Health care systems are responsible for 4–5% of global greenhouse gas (GHG) emissions.1, 2 There is increasing pressure to reduce the environmental effects of health care as more health professionals recognise its contribution to climate change.3, 4 However, measuring environmental effects and assessing progress towards decarbonisation are not trivial processes because the mechanisms driving environmental burdens are often hidden. Although much of the early focus in health has been on decarbonisation of building and transport assets, most of health care's GHG emissions occur within the supply chains that provision the health care system before the final delivery of services.5

This article is intended to serve as a beginner's introduction to the environmental footprinting techniques that can be applied to uncover health care's environmental impacts, including impacts occurring along supply chains. This article focuses on GHG emissions, but many other pollutants and environmental stressors can be assessed using these methods.

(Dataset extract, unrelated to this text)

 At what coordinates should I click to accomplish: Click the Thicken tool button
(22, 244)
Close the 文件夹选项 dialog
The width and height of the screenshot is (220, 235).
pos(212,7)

Environmental impacts can be separated into “direct” and “indirect” impacts. Direct impacts occur within an organisation's physical boundary, for example hospital grounds. Indirect impacts occur outside this immediate boundary, for example impacts from purchased products. Direct impacts are relatively easy to estimate using fossil fuel consumption and utility bills. In contrast, estimating indirect emissions is more challenging for health care organisations and requires detailed data on the quantity or cost of procured products and services and the application of environmental footprinting techniques. An organisation's indirect emissions form part of their suppliers’ direct emissions and likely occur in other regions and jurisdictions, rendering them more abstract and intangible.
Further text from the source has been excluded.